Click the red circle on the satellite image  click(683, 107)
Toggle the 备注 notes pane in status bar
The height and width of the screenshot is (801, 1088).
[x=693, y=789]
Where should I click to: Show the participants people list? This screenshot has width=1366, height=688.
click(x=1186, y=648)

※

TASK PROMPT: Give the rows above as a Markdown table with two columns, Number and Line, leaving out any blank lines.

TASK RESULT:
| Number | Line |
|---|---|
| 1 | Click the red circle on the satellite image  click(683, 107) |
| 2 | Toggle the 备注 notes pane in status bar |
| 3 | The height and width of the screenshot is (801, 1088). |
| 4 | [x=693, y=789] |
| 5 | Where should I click to: Show the participants people list? This screenshot has width=1366, height=688. |
| 6 | click(x=1186, y=648) |